Al empezar a trenzar, cada mechón parte de un lugar. Tiene su origen concreto en una parte de la cabeza, diferenciándose del resto. Poco a poco, se va entrelazando con los otros, creando giros y formas. Y con este baile, su esencia se va diluyendo con la de los demás, para acabar totalmente fundidos en un nuevo mechón.
Después de Tiene que ser aquí, y La extraña desaparición de Esme Lennox, esta es mi tercera incursión en el fascinante mundo de las historias de Maggie O’Farrell.
Y digo fascinante por esa facilidad para trenzar las historias sin generar una necesidad de avanzar hacia el final, de saber cómo se unen, porque cada una de ellas respira vida propia.
Fascinante también por esa capacidad tan suya de llegar a la esencia de sus personajes y mostrarnos, de una manera muy natural, cómo intentan conectar sus emociones con sus pensamientos y con su cuerpo. Qué sienten y cómo respiran todo lo que les sucede.
Todas las historias de Maggie O’Farrell tienen personajes que se salen de lo común. Pero sin duda, si hay alguien que nunca falta es esa mujer inconformista -y a veces excéntrica- que, de manera voluntaria, decide no formar parte de los estándares impuestos por la sociedad.

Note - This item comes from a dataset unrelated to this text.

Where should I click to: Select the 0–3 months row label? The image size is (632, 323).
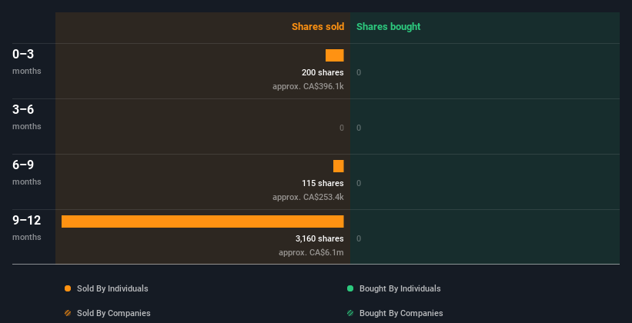coord(23,55)
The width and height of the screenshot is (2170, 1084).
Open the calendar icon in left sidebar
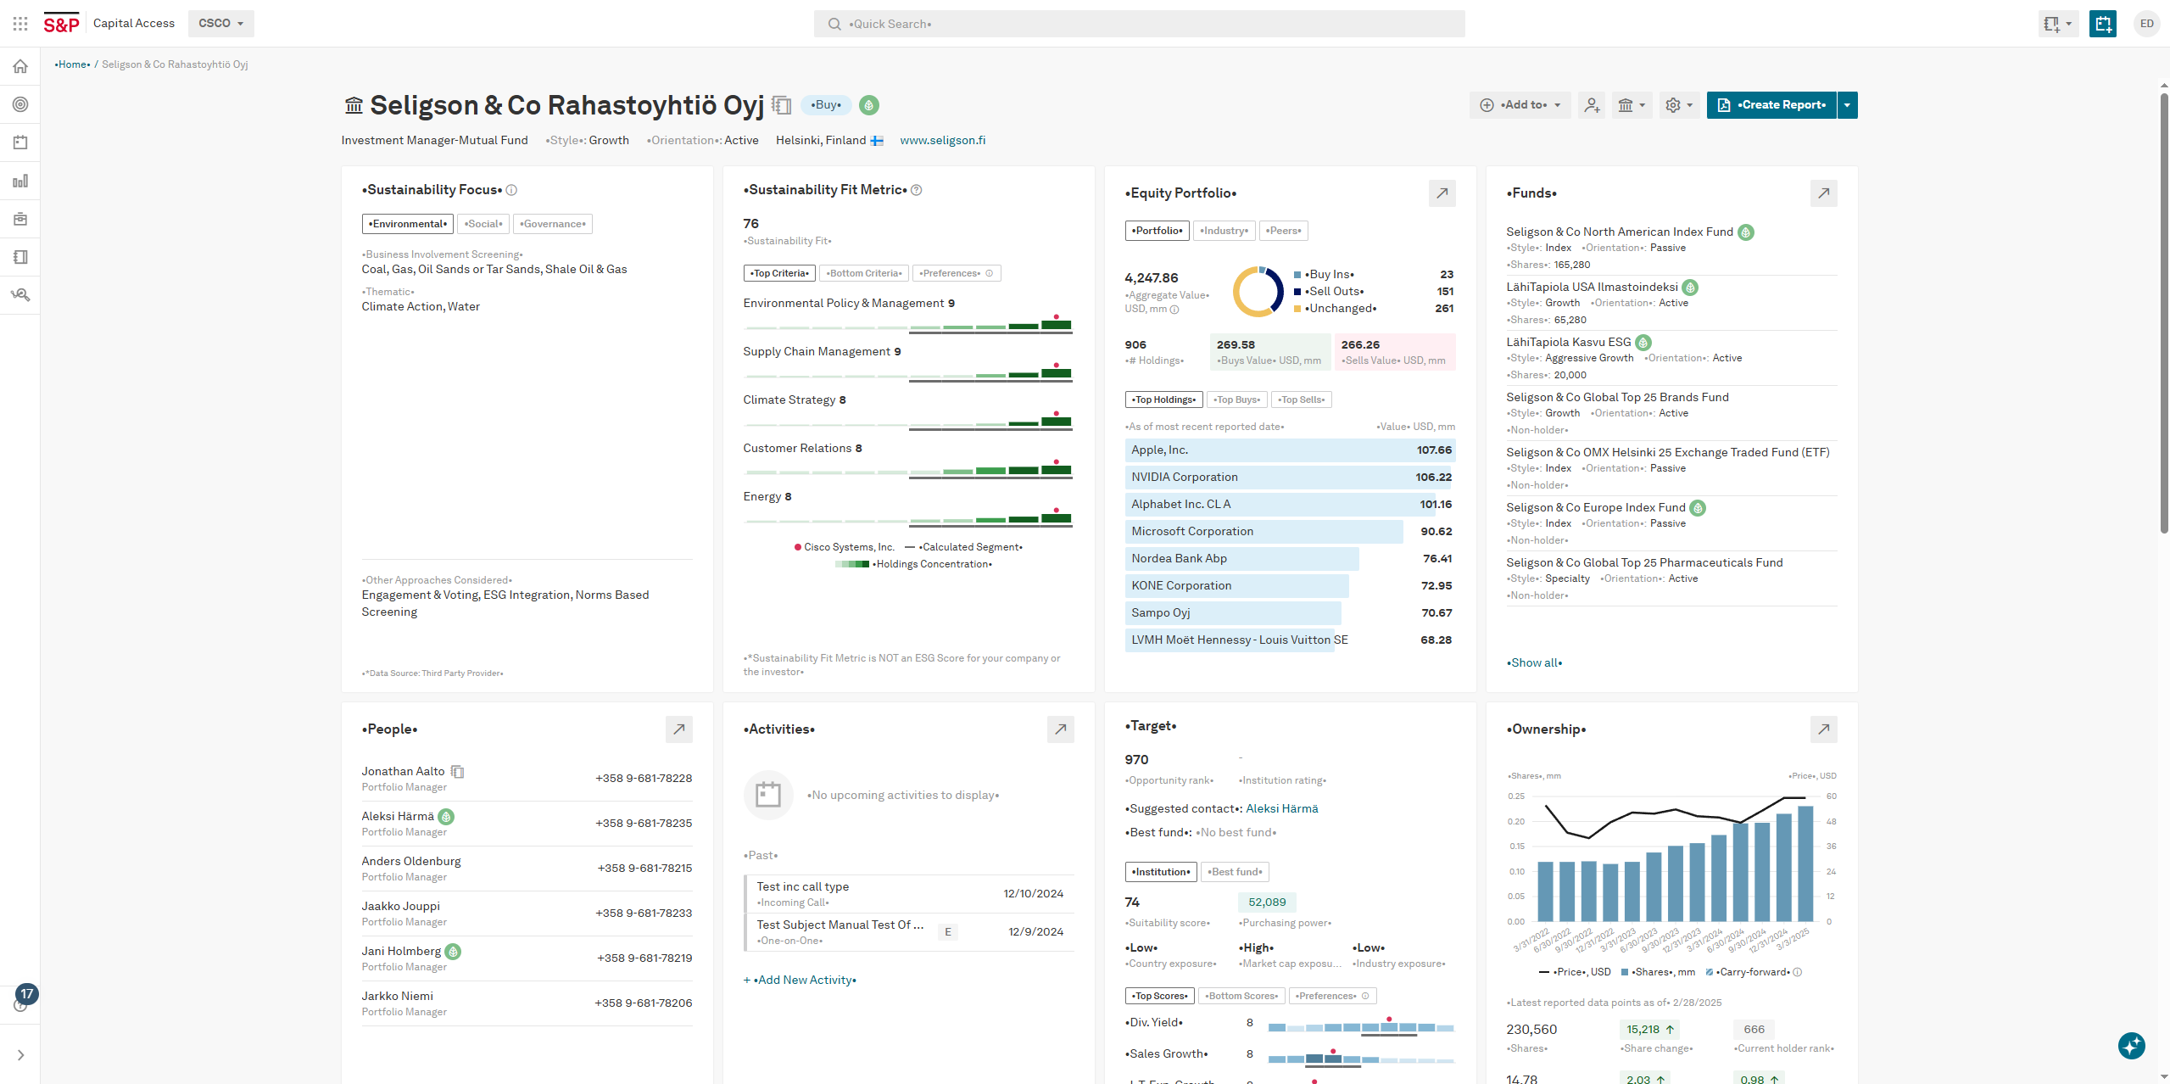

Aquí nos encontramos con la historia de Lexie, Alexandra, una chica rebelde que decide cambiar una predecible vida de pueblo para buscar emociones en la gran ciudad. Y las encuentra. Una mujer valiente, segura de sí misma, que no se deja debilitar por las circunstancias que le presenta la vida.
En esta trenza que es La primera mano que sostuvo la mía también tenemos a Elina, una mujer incapaz de recordar un parto que casi le quita la vida. Otra mujer valiente que debe hacer frente a una maternidad que le ha destrozado el cuerpo, dejándola sin fuerzas, y con un Norte algo desenfocado.
Y, por último, está Ted. Un padre que tiene pánico a la pérdida. Tanto, que empieza a padecer unas extrañas conexiones con antiguas memorias que no forman parte de sus recuerdos.
Porque las cosas, aunque las olvidemos, están.